Mon February 17, 2014
Oklahoma Pharmacy Agrees To Not Sell Execution Drug To Missouri
After a lawsuit filed by a death-row inmate, the Apothecary Shoppe in Oklahoma has agreed to not sell to Missouri for its upcoming execution.
Last week, a federal judge ordered the pharmacy to hold off on selling the drug to Missouri until further review. Before that could take place, however, the pharmacy and the inmate came to an agreement.
"The Apothecary Shoppe has agreed that it will not prepare or provide pentobarbital or any other drug for use in the execution of Michael Taylor," Carrie Apfel, Taylor's attorney, said in a written statement. She also said the pharmacy had not sold any drugs to the Department of Corrections for this execution yet.
The Apothecary Shoppe could not be reached for comment.
We reported in December that Missouri had been obtaining its execution drug from a compounding pharmacy not licensed to sell here. The Apothecary Shoppe sold the state compounded pentobarbital for three executions, but it only recently became licensed with the Missouri Board of Pharmacy. A Corrections official had been taking thousands of dollars in cash to the Tulsa pharmacy.
"We filed this lawsuit to prevent the unlawful compounding of pentobarbital," Apfel said. "Miscompounded pentobarbital poses a grave risk of suffering and pain in violation of the Eighth Amendment, as well as federal and state law."
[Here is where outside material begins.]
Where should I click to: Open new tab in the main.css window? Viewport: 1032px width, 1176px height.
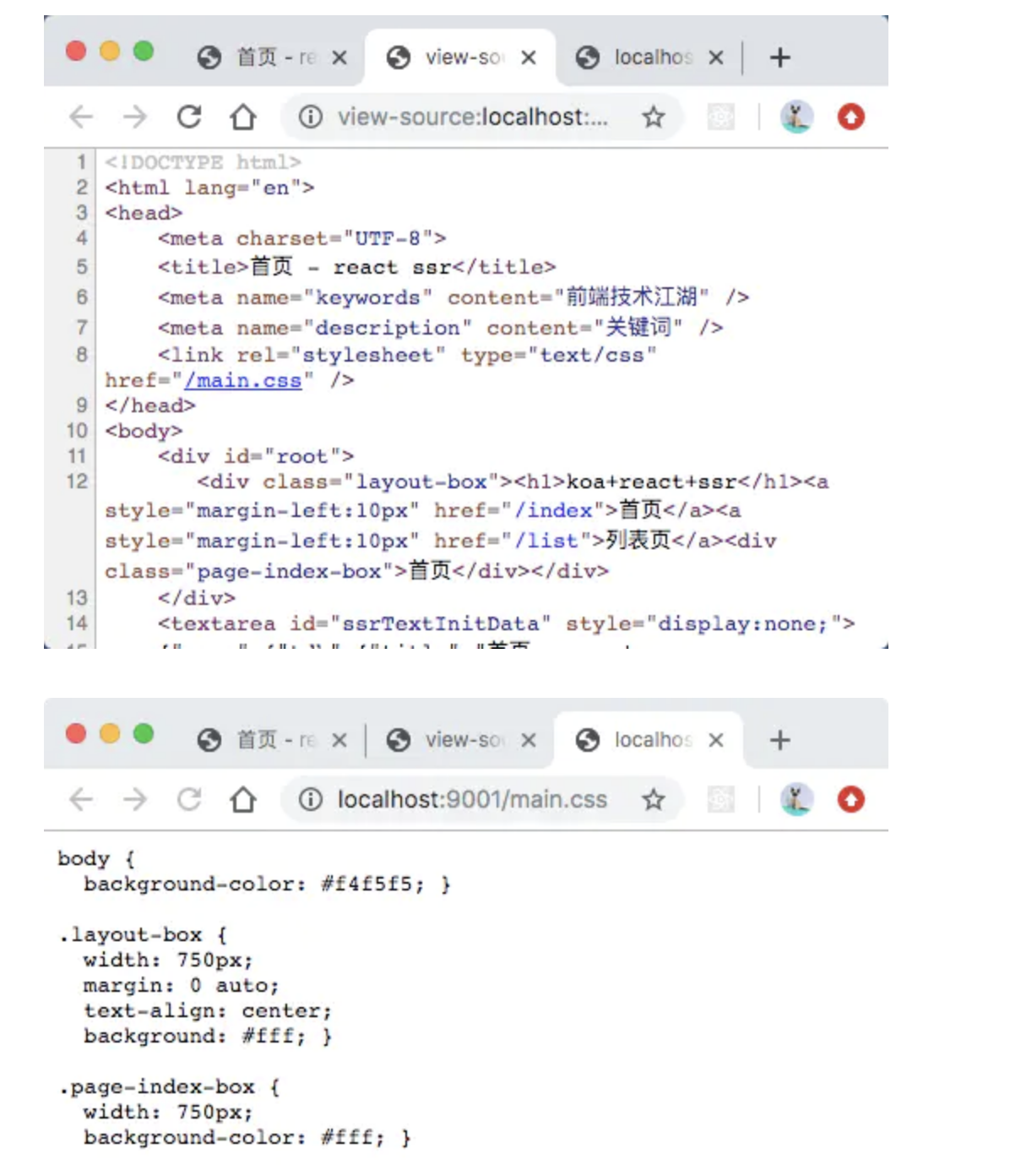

Compounding pharmacies are not regulated by the Food and Drug Administration, and their products have a significantly higher failure rate than manufactured drugs. It's also against the law for compounding pharmacies to make copies of manufactured drugs -- like pentobarbital.
Gov. Jay Nixon told reporters on Tuesday that Missouri would still be able to carry out this month's execution. The state is not without options.
In a sworn deposition last month, a high-ranking state official revealed that the state has a backup supply of midazolam to carry out executions, in spite of earlier assurances that the state did not have the drug.
Midazolam was the drug Ohio used in a recent execution that took more than 20 minutes. Witnesses said the inmate gasped and snorted during that time.
If Missouri were to use midazolam, the state would have to change the protocol, which currently allows only for pentobarbital.
The state could also turn to another compounding pharmacy to make pentobarbital, like the Apothecary Shoppe did for three executions. Lawyers representing Michael Taylor have asked a separate federal judge to stay his execution, in light of the settlement.
Taylor's lawyers argue switching the drug or the source this soon before his execution wouldn't give him time for due process of law.
Taylor is scheduled to be executed on Feb. 26 for the abduction, rape and stabbing death of a 15-year-old girl.